Das Videospiel „Mortal Kombat“, Supermodels um Kate Moss und Cindy Crawford, Bill Clinton und Monica Lewinsky, der Rapper Tupac Shakur. Mit solchen Themen und Fotos beginnt der erinnerungssatte Bildband „1990er“. Für manche sind sie die „gute, alte Zeit“, in der sich die Weltgeschichte noch Richtung Fortschritt und eine bessere Zukunft neigte.

Aber im Vorwort des Autors Henry Carroll heißt es zurecht: „Jede Epoche hat kollektive Ängste“. Carroll erklärt dann auch gleich noch den Aufbau seines Buchs: „Im Mix-and-Match-Stil habe ich deshalb Bilder gepaart, gruppiert und aneinandergereiht, um faszinierende visuelle und thematische Verbindungen zwischen Kunst, Popkultur, Design, Architektur, Mode, Film und Fotografie der 1990er-Jahre aufzuzeigen. Wir sehen, wie Politik, Technologie, plötzliche globale Ereignisse und ein spürbarer Wunsch nach Veränderung beeinflussten, was wie schufen und wie es aussah.“ Und so finden wie in diesem fulminanten Bildband Klonschaf Dolly mit seinem Schöpfer Ian Wilmut genauso wie Frank Gehrys Guggenheim Museum in Bilbao, das iBook von 1999 und George Bush (Vater) vor US-Soldaten.
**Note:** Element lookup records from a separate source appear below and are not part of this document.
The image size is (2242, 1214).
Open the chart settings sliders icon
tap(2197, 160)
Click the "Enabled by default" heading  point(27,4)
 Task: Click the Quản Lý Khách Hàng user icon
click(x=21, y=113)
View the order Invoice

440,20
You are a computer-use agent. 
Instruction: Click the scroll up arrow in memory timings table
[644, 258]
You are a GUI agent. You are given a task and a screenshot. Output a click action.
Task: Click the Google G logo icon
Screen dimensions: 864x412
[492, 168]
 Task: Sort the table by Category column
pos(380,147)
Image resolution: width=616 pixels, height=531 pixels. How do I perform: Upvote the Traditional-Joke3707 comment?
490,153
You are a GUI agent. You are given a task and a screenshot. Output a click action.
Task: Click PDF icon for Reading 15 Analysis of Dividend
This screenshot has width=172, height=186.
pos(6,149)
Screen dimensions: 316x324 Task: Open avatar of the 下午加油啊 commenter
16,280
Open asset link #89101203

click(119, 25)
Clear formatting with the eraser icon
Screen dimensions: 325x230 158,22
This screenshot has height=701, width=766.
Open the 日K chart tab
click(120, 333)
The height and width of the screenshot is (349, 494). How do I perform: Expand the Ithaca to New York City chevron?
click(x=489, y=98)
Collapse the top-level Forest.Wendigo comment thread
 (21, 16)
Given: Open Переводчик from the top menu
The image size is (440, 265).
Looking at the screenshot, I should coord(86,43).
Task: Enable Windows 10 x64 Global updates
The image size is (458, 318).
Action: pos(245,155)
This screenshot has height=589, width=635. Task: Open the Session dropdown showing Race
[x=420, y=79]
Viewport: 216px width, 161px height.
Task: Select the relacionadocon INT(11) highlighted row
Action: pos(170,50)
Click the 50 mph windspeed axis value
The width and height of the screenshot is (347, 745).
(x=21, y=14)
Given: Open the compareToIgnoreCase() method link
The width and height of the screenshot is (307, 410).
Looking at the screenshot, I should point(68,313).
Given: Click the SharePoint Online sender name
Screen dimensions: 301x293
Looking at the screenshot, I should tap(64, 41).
Henry Carroll: „1990er. Bilder einer Dekade“. Prestel. 336 Seiten, 50 Euro.
Schon wieder Goethes „Faust“? Das berühmteste Werk deutscher Sprache fasziniert auch rund 220 Jahre nach seinem Erscheinen noch immer Leser wie Schriftstellerinnen. Nun hat sich die Comic-Autorin Nele Heaslip der großen Tragödie angenommen. In düsteren Schwarz-Weiß-Zeichnungen teil sie die Handlung in drei Ebenen: Diese spielen im Mittelalter, in den 1930er Jahren und in der Gegenwart.

Heaslip bleibt dabei die gesamte Zeit größtenteils am Goethe-Originaltext. Sie sei der Meinung, schreibt sie in ihrem Vorwort, „dass wir mit Goethes ,Faust’ niemals fertig sind. Ich denke, dass der ,Faust’ sich jeder neuen Zeit, jeder neuen Gesellschaft auf neue Weise offenbart. Oder eben auf alte Weise – denn auch das Altbewährte kann so innovativ über die Gegenwart hereinbrechen wie das nie Dagewesene.“ Oder wie es bei Goethe heißt: „Vernunft wird Unsinn, Wohltat Plage; weh dir, daß du ein Enkel bist.“ Zwei Bände sollen nach diesem ersten Teil im kommenden Jahr erscheinen. „O schöner Brunnen, der uns fließt.“
Nele Heaslip: „Faust I – Band 1“. Text von Johann Wolfgang von Goethe, Jaja Verlag. 284 Seiten, 32 Euro.